** Opening Supplied data block **

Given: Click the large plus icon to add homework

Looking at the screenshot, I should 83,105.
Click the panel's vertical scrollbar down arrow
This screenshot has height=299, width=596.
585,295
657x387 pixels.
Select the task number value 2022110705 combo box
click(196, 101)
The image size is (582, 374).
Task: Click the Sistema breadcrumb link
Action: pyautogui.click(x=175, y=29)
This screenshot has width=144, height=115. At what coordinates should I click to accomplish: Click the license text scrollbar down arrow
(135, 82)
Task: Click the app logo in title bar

** Closing Supplied data block **

Your answer must be the lines from the one containing "Click the panel's" through the last line of the entries, copied exactly, with no other lines.

Click the panel's vertical scrollbar down arrow
This screenshot has height=299, width=596.
585,295
657x387 pixels.
Select the task number value 2022110705 combo box
click(196, 101)
The image size is (582, 374).
Task: Click the Sistema breadcrumb link
Action: pyautogui.click(x=175, y=29)
This screenshot has width=144, height=115. At what coordinates should I click to accomplish: Click the license text scrollbar down arrow
(135, 82)
Task: Click the app logo in title bar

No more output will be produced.